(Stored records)
....................

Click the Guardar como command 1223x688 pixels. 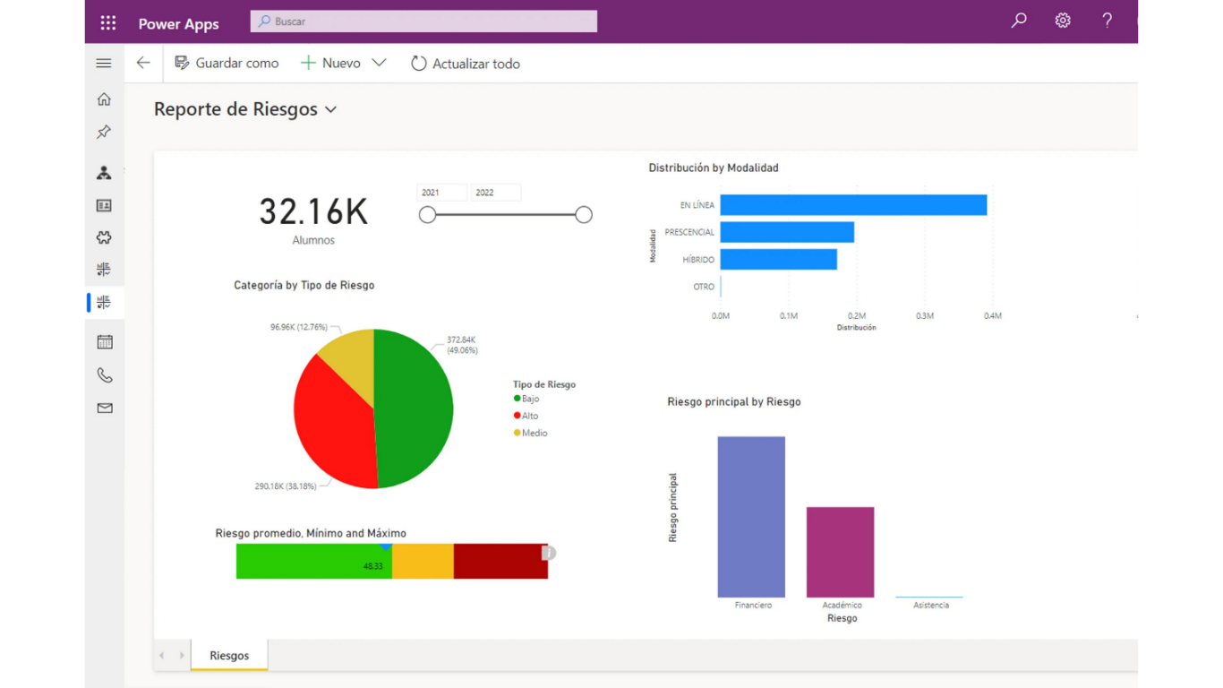click(x=227, y=63)
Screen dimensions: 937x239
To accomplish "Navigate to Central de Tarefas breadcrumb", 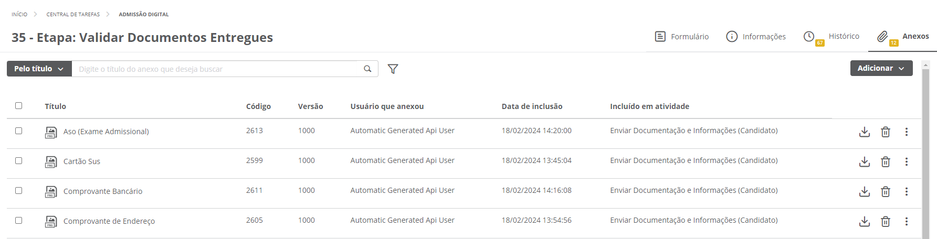I will [73, 15].
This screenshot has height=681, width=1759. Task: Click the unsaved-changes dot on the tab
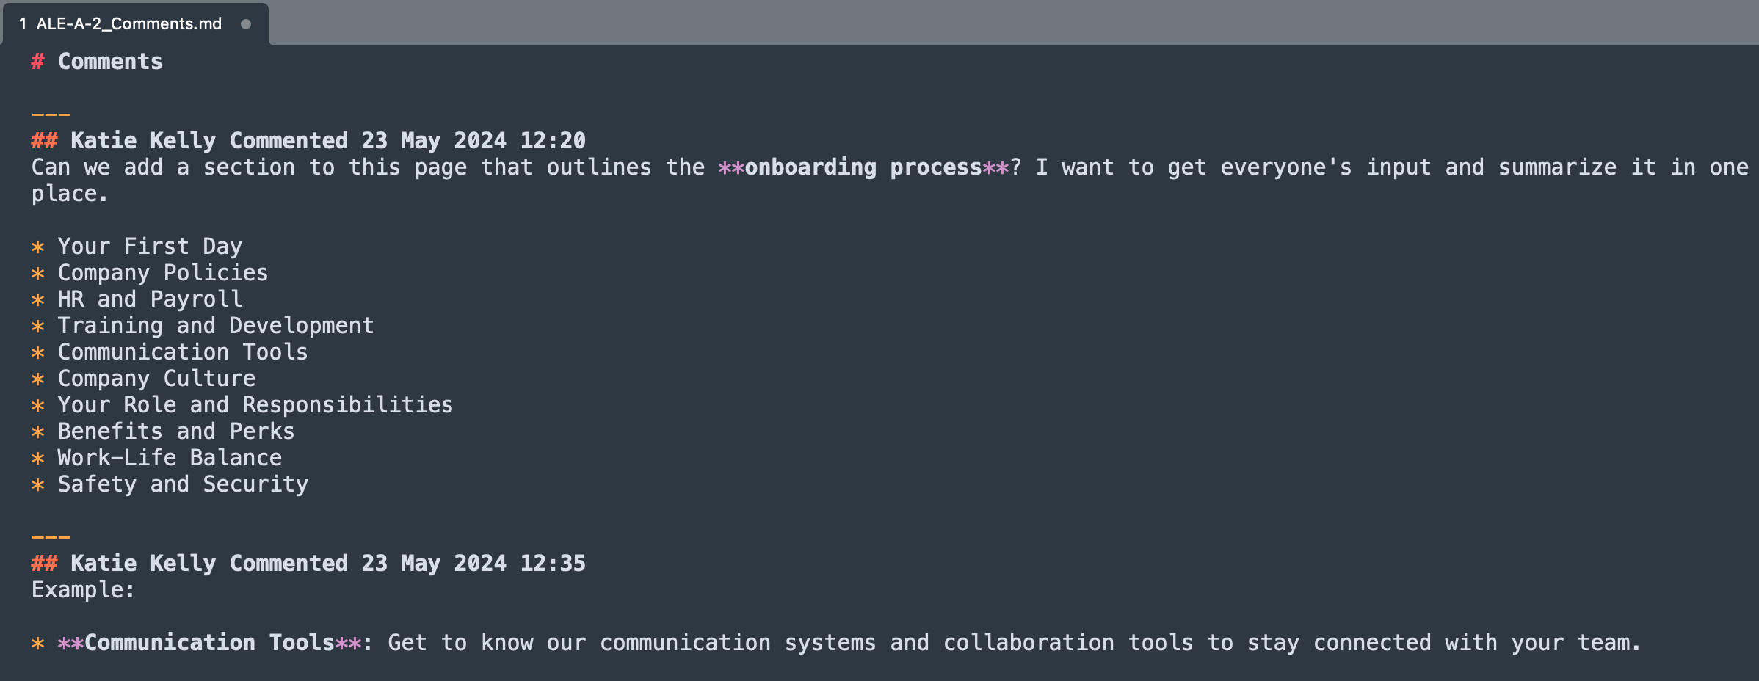[246, 24]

....................

§ TASK DESCRIPTION: The lines to copy run from the line containing "This screenshot has" through the end of the data above; copy exactly those, minus the pictures.

§ YOUR SOLUTION:
This screenshot has height=681, width=1759. Task: Click the unsaved-changes dot on the tab
[246, 24]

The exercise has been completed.